> **Exercise**
Extend the theater review of the Shakespeare Theatre Company's Henry IV, Part Two, picking up right after its final sentence.

> **Page extract**
= = = = = = =
The Lesser Play Grows into the Greater Work

Shakespeare Theater Company, Sidney Harman Hall, Washington, D.C.
Wednesday, April 16, 2014, H-108&109 (center stalls)
Directed by Michael Kahn

Slender and Shallow in black cloaks and hats, Slender mouth agape, Shallow leaning over talking to him, at a rough wood desk with a feather pen and inkwell
Justice Silence (Bev Appleton, left) and Justice Shallow (Ted van Griethuysen) talk before presiding over Falstaff's drafting of Gloucestershire men into his army in the Shakespeare Theatre Company production of Henry IV, Part Two. Photo by Scott Suchman, Shakespeare Theatre Company.

I will praise any company that produces William Shakespeare's Henry IV, Part Two, in its entirety—as the Shakespeare Theatre Company is doing in repertory with Part One—instead of conflating the two parts into one play, as many theaters do. A mash-up of the two is like a medley of hits in a concert: too much and not enough at the same time. Furthermore, as Jeff Watkins of the Shakespeare Tavern in Atlanta, Georgia, says, why skip the opportunity to sell two tickets instead of only one?

So what if the second part is lesser than the first? Lesser Shakespeare is greater than most other playwrights' work, and Part Two continues his winning streak of presenting singularly indelible characters, including a second heaping helping of Falstaff and his gang; Prince Hal, now not only grappling with his destiny internally but publicly, too; and the title character, now on his deathbed where "uneasy lies the head that wears the crown." The play lacks the tight plotting and sharp dialogue present in the first part of Henry IV, but it has a couple of superior comic set pieces and two of Shakespeare's most famously dramatic moments: when Hal prematurely places the crown upon his head and when he banishes plump Jack Falstaff.

Michael Kahn's version of both parts for the Shakespeare Theatre Company, however, puts the lie to what I just wrote. Under his direction, Part Two is the better play. In fact, after walking into Sidney Harman Hall with low expectations generated by having seen Part One a week earlier, I walked out at the end exultant that I had seen such a finely wrought, well-acted Part Two that not only stands head and shoulders over most of the STC Shakespeare productions I've attended, it also establishes Part Two as a worthy equal to its companion pieces in both the Prince Hal trilogy (with Henry V) and the Falstaff trilogy (with Merry Wives of Windsor).
= = = = = = =
> **Data shown**
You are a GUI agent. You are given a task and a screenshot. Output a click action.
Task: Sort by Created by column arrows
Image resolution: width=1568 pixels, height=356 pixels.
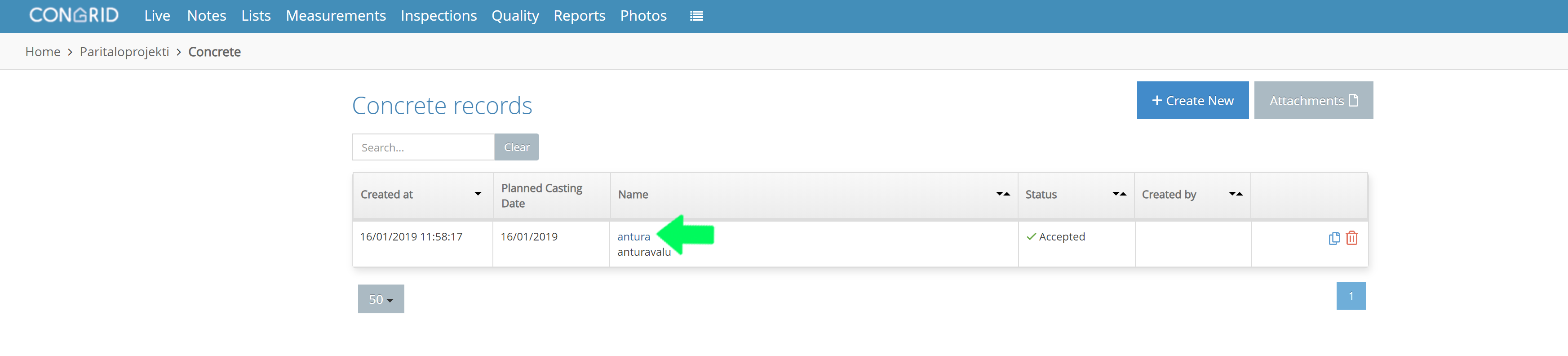pos(1235,194)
= = = = = = =
> **Response**
Even though we have a season subscription for STC, the company inexplicably scheduled our full-price-paid tickets for Part One six days ahead of opening night; that we were at a preview performance probably explains to a degree the poor product we saw. For Part Two, we again ended up being assigned a preview performance, but only two days before its opening night. This could explain one key difference between the two productions: on-stage chemistry, where the interplay between and among characters is sharper in Part Two than it was in Part One. (Still hard to discern the lines of some actors, though.)

One scene in particular exemplifies what two quality actors can do with Shakespeare's dialogue when they are dialed in to the lines' rhythm, content, and character context: the repartee between Falstaff and the Lord Chief Justice in Act One, Scene Two. As played by, respectively, Stacy Keach and Derrick Lee Weeden, this scene between dexterous con and incredulous cop with its insults and counterinsults foreshadows Abbot and Costello, Dick and Tommy Smothers, Burns and Schreiber, and Gibson and Glover. What makes it all the funnier is the complete gravitas with which Weeden plays the Lord Chief Justice, engaging in such a wit war—"Have you not a moist eye, a dry hand, a yellow cheek, a white beard, a decreasing leg, an increasing belly?" he says to Falstaff, with "leg" clearly meant as the third one—while maintaining his superserious demeanor.

Yet, the difference in quality between STC's productions of the two parts may lie just as much in direction as in practice. In Part One, Kahn layered on his own imagery in an attempt to enhance character and drama, which is generally unnecessary with Shakespeare. In Part Two, Kahn teases out character and drama almost entirely (with a couple of irritating exceptions) from the lines themselves, giving the actors more internal oomph instead of making them merely pawns in an imposed conceptual context.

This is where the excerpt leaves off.